| Textausschnitt |

Von Jahr zu Jahr erstrahlen im Landkreis Lichtenfels Vorgärten, Balkone und Giebelfronten bereits zur Vorweihnachtszeit in hellerem Lichterglanz. Die dunkle Jahreszeit animiert Menschen offenbar dazu, Lichter zu entzünden, die gegen Depressionen wirken.
Doch warum ist das so, warum suchen die Menschen so sehr nach Licht in dieser Zeit der düsteren Tage und langen Nächte? Können Lichterketten, von innen leuchtende Nikoläuse oder Rentierherden mit Leuchtschläuchen die Intensität eines sonnigen Sommerabends ersetzen? Helfen künstliche Lichter gegen Melancholie und gar Depression? Der FT befragte dazu den evangelischen Pfarrer Matthias Hagen, den Franziskaner-Pater Christoph Kreitmeir und den Psychotherapeuten Thomas Schelbert.
Keinen Wettbewerb veranstalten „Sicherlich ist das oft grenzwertig“, sagt der Staffelsteiner Pfarrer Matthias Hagen. Gerade die in verschiedenen Frequenzen geschalteten Fenstersterne empfinde er „als am Rande der Körperverletzung“. Und wenn es sich zu einem Wettbewerb um das hellste Adventsilluminations-Design entwickle, mit dem Ziel, andere zu übertrumpfen, dann sei das abzulehnen.
„Aber Vorsicht“, warnt er, „die Wege oder wenigstens Spuren, den Advent und Weihnachten in einer Zeit der Patchwork-Religionen neu zu entdecken, sind manchmal anders, als gerade Kirchen sich das vorstellen und allzu theoretisch predigen und als Kritikaster aus Prinzip Jahr für Jahr verkündigen“.
Hoher Stromverbrauch Pater Christoph Kreitmeir aus Vierzehnheiligen hält wenig vom Lichterzauber: „Ich kann zwar verstehen, dass man das Dunkel dieser Jahreszeit etwas erhellen möchte“, aber einige Menschen übertreiben damit; das entspreche dem Zeitgeist. Auch aus ökologischen Gründen, weil der Stromverbrauch aufs ganze Land gerechnet sehr hoch sei, halte er das Ganze für überflüssig.

| Einträge des Datensatzes |
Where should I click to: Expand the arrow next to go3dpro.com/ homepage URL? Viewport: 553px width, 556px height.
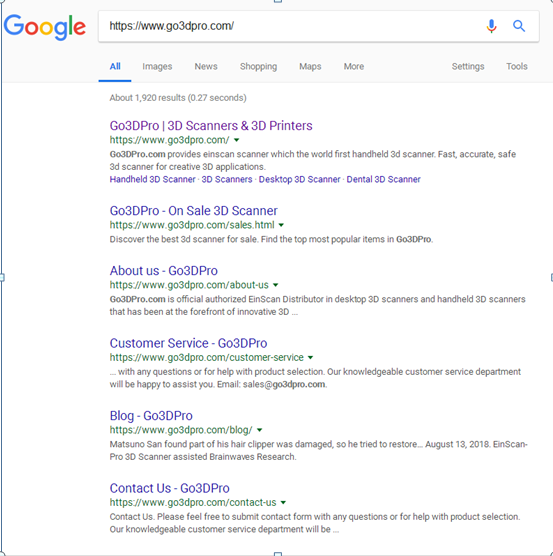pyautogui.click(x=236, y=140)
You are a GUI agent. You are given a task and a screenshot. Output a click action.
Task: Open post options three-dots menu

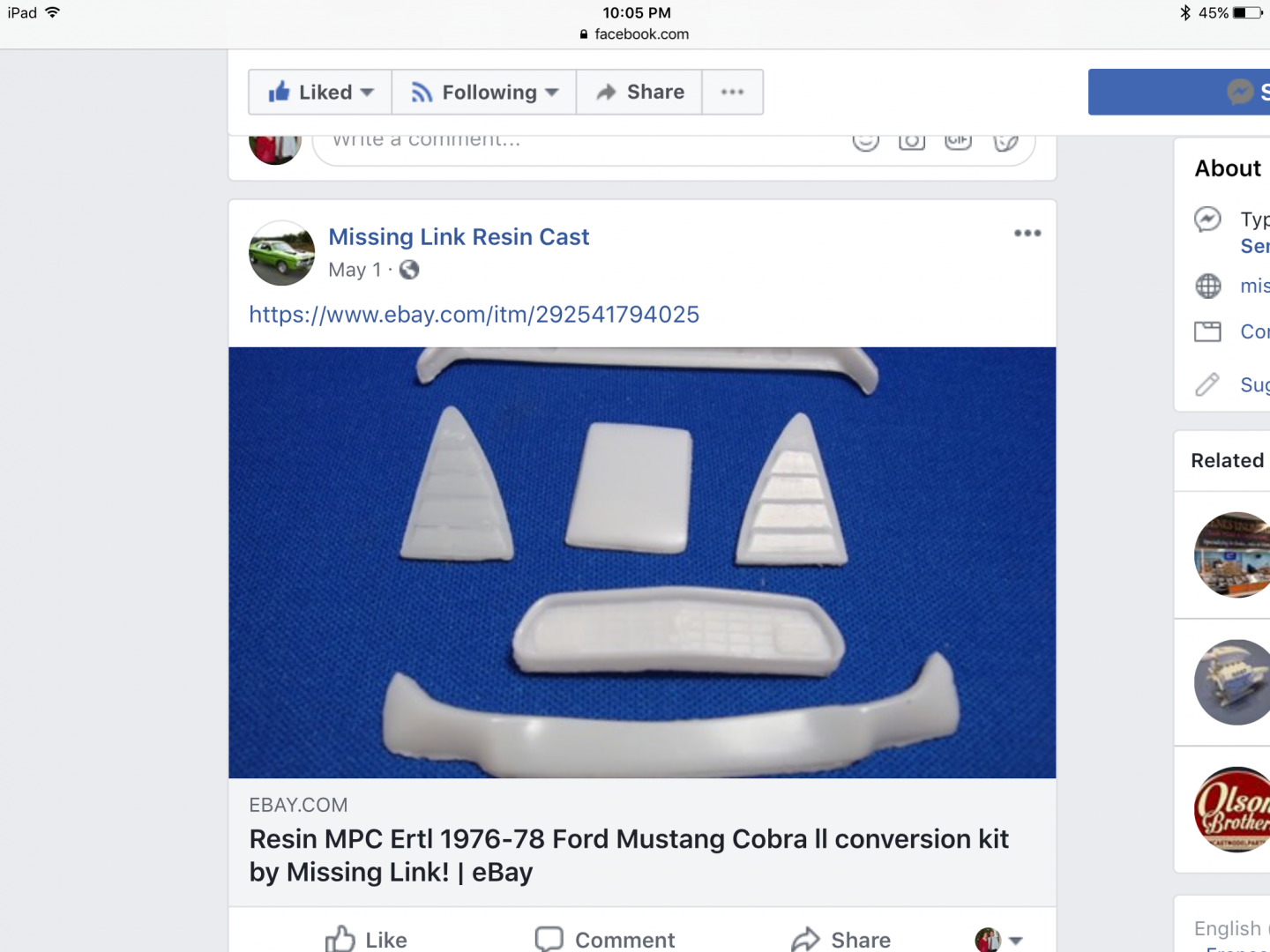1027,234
---
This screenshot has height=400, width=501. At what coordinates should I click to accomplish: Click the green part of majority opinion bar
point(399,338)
* * *
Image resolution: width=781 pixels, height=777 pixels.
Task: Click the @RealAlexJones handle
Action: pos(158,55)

| Kurze Aufgabe |
Schreiben Sie den Textausschnitt über die Weihnachtsbeleuchtung von „Von Jahr zu“ bis „gegen Depressionen wirken.“ wortgetreu ab.

| Erledigte Aufgabe |
Von Jahr zu Jahr erstrahlen im Landkreis Lichtenfels Vorgärten, Balkone und Giebelfronten bereits zur Vorweihnachtszeit in hellerem Lichterglanz. Die dunkle Jahreszeit animiert Menschen offenbar dazu, Lichter zu entzünden, die gegen Depressionen wirken.